Yes it is bad that Dracula-the-person sexually assaults the other characters. But the reason Dracula-the-Character is written that way is because Stoker is writing him as a metaphor for Evil Foreign Races Preying on Our White Women. The reason book- Dracula is written so unsympathetically isn’t because Stoker is making a progressive point about sexual assault, but because he’s using Dracula as a deeply regressive symbol of the evil Foreigners having sex with white women who must be exterminated to preserve the purity of white English children.
Honestly I feel like the reason most adaptations make the Count genuinely alluring/seductive/sympathetic is because there’s really…not much to his character in the original novel, outside of being the archetypal Evil Foreigner who is Evil because Foreign, which is both offensive and also really shallow/uninteresting. Later adaptations are more interested with portraying Dracula as more tragic or sympathetic or at least more genuinely seductive because...well at least that's SOMETHING to add to this nothing character.

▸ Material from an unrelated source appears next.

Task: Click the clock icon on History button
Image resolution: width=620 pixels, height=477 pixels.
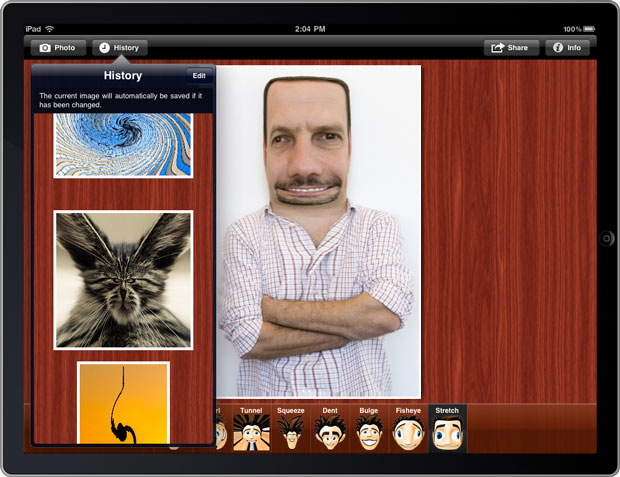Action: pos(104,48)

There’s a lot of potential in some of the concepts and aesthetics and plot points of Dracula, but most of the “deeper thematic elements” of the book are bigoted, shallow, or both.
It makes sense that adaptations have decided to attempt to give the characters depth, nuance, and interest that they didn’t have in the original novel? Or to take the aesthetics but flat-out reject all of Stoker's takes and argue with him about every single thematic element? and I am completely on board with vampire reimaginings that continuing to spit on Bram Stoker’s legacy. I hope people continue to make him roll in his grave. XD.
And again, I'm kinda surprised there were so many people during the Dracula Daily readalong acting as if the book portraying Dracula as purely evil is somehow more progressive than later adaptations portraying him as tragically sympathetic or seductive, when "questioning why the author chose to write Dracula as the monster" is kinda like "baby's first Dracula criticism." I mean that, in even in Hotel Transylvania (the recent kid's cartoon) part of the central plot is that Dracula's family is hunted down because bigoted people assume vampires are monstrous predators incapable of love. And it's not because Hotel Transylvania is a deep challenging movie, but because "let's question Why we've decided to invent this entire class of foreign predatory monsters it's okay to kill without remorse" is such a normal milquetoast uncontroversial mainstream critique of Dracula that you'll even find it in Adam Sandler children's movies. XD.